Easter Vigil - Saturday, March 31, 2018 (Thoman)

I. Story of great grandmother and book…

II. Tonight is a night for telling stories

  • we love stories: just begin by saying, “Once upon a time…” and everyone’s
    ears perk up
  • we ask our parents and grandparents and great grandparents to tell the story
    – over and over again
  • much like people who light a campfire and gather around in the darkness to
    tell stories, so too, do we light a fire and tell stories
  • we light a fire and tell a story of a God who created the light, and worked in
    the presence of that light to bring into existence all of the natural order, to
    create a good world, to create all that is seen and unseen…
  • and most important, to create a being made in God’s own image: creatures
    who can also create and love
  • we light a fire and tell a story of a people God has chosen for his own, a
    people God nurtured and guided and rescued from oppression
  • we light a fire and tell a story of a covenant, a relationship between God and
    humanity, written upon the human heart
  • we light a fire and tell a story of a savior and of an empty tomb
  • this has been a week of story telling as we listened to the passion, the story of
    the Christian Passover, a story culminating in a tale about the resurrection
    from the dead

III. It is a story about the past, but also a story about the present

  • on this story telling night, we are renewed in the waters of rebirth that surge
    from the font and refresh us. These are life-giving waters that pry us from
    the clutches of death-dealing situations and tell us that the way to fuller life is
    my embracing death.
  • on this story telling night, we gather in banquet. Here we break bread and
    share wine, food which become more than bread, drink which becomes more
    than wine, but nourishment for living the Christian life now – and a sign of a
    future banquet
  • this story-telling night is also a night of the Spirit.

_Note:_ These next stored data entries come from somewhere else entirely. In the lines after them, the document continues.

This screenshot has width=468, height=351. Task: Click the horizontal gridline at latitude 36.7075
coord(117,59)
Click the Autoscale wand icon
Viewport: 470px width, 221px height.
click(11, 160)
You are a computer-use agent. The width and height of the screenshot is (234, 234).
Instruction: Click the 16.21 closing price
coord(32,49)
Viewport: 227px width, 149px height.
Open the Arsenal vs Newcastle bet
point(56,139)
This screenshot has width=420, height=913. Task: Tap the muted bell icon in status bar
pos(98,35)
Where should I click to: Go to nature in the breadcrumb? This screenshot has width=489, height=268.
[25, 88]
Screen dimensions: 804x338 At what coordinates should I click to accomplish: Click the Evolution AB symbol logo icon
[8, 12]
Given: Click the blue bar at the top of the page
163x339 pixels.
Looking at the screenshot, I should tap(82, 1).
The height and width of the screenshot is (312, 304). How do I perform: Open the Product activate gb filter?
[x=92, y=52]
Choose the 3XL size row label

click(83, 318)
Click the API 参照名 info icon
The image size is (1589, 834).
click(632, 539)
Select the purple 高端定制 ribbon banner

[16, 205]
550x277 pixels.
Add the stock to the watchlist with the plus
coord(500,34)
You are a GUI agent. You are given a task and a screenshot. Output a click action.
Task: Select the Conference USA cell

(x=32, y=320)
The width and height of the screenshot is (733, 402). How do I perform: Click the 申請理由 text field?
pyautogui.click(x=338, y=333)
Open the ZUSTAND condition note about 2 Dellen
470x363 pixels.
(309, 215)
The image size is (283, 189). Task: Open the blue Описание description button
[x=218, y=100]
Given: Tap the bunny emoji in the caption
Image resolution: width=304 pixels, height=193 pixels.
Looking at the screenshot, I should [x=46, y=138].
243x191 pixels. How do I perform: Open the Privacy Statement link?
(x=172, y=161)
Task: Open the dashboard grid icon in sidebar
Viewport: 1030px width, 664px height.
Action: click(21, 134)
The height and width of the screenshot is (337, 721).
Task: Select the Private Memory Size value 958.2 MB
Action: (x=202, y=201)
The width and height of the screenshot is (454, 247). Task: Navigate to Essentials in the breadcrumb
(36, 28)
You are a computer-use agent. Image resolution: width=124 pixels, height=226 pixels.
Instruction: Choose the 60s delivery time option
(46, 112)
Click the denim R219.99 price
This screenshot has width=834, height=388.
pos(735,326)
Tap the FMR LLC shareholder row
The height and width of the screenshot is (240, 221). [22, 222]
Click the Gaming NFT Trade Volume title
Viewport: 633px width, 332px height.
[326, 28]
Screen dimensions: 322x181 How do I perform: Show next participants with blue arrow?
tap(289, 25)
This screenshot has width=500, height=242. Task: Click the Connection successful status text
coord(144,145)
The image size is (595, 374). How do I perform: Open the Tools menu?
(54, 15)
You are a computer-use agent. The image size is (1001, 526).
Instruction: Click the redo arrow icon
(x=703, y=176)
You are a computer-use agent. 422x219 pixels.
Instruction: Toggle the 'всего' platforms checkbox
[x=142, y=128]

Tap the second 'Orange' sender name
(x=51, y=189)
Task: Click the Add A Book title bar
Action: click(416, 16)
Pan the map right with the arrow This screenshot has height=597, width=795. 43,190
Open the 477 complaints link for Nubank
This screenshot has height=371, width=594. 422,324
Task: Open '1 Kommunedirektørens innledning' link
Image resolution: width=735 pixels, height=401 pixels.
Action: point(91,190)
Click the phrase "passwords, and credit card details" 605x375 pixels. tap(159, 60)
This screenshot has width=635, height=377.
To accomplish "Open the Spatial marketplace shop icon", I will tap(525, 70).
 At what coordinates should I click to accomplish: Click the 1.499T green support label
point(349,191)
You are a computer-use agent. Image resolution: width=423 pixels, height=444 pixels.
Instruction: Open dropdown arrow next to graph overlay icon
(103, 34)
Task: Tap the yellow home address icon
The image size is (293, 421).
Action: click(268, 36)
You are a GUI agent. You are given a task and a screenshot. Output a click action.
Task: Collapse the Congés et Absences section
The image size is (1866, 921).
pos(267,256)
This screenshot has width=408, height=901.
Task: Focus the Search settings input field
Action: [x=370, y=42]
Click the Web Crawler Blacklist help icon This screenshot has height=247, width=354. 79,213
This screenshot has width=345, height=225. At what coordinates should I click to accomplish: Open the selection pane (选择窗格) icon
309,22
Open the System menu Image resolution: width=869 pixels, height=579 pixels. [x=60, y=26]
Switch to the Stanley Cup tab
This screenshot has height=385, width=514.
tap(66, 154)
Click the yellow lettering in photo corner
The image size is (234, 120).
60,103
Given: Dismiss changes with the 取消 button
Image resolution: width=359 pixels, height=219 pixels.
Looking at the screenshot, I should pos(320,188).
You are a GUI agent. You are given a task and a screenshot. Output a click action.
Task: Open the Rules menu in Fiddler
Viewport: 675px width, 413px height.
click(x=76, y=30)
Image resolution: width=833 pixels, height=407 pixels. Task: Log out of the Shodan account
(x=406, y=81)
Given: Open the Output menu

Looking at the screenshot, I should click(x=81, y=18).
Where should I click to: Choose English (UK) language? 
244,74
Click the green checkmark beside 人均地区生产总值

In celebrating the
    resurrection, we look ahead to celebrating the presence of the Holy Spirit.
    We know that the Spirit is present among us through our anointing in the
    sacraments of baptism and confirmation; through these sacraments we know
    the constant guidance of the Holy Spirit.
  • on this story-telling night those first witnesses to the Resurrection tell a story
    about an empty tomb – and that Jesus had been raised – and that he had gone
    on ahead of them into Galilee where they would see him again
  • those first disciples who heard that story thought it was sheer nonsense!
  • but then they began to listen again…and they told the story again…and they
    came to believe
  • we stand in that same tradition tonight
  • those of us who gather here this evening know the story is not nonsense
  • instead we tell the story again and we stake our lives on it!
    ------------------------------------------
  • Jennifer and Justin – tonight you become part of this story; tonight this story
    begins to illuminate your life journey
  • of course, you already know the Christian story: it has been playing in the
    background of your life – but tonight it takes center stage; tonight it begins to
    become the vision out of which you will view all of life
  • you are invited tonight to look at life differently: you are invited to measure
    the events of life by the standard of God’s story of salvation for us, for you
  • this story of God’s salvation will begin to become the foundation of your hope
    and the rationale for your love
  • the story of God’s salvation teaches us how to make sound, moral decisions,
    healthful decisions which guide us along a sure and certain path
  • all of this comes true for you through the sacrament of baptism: St. Paul tells
    us tonight that baptism is the entrance into the death and resurrection of
    Christ
  • through baptism into Christ, we are enabled to face the death-dealing
    challenges of life with courage and conviction
  • through baptism, sin is washed and can no longer hold power over us;
    through baptism, we are given the promise of eternal life
  • and for you, Hunter, tonight this story comes to full flower in your life
  • this is a night you have looked forward to for quite some time
  • and tonight you step forward to affirm your faith on your own and to receive
    our Lord in Holy Communion for the first time
  • and for you, too, this story of God’s salvation also becomes a surer foundation
    of your hope, the reason for your love – and source of peace in your heart

IV. The story we tell tonight also points to the future

  • Mary Magdalene – Mary, the mother of James – and Salome – were the first
    witnesses to the empty tomb
  • they told the story of their experience, a story repeated over and over again

V. In this Eucharist tonight we continue to tell the story. And in the telling, and in
the sharing of bread and wine, which is the risen Lord’s Body and Blood, we affirm
our identity once again – of who we are as the living Body of Christ in the world,
called to bring this story, this Good News to a waiting world.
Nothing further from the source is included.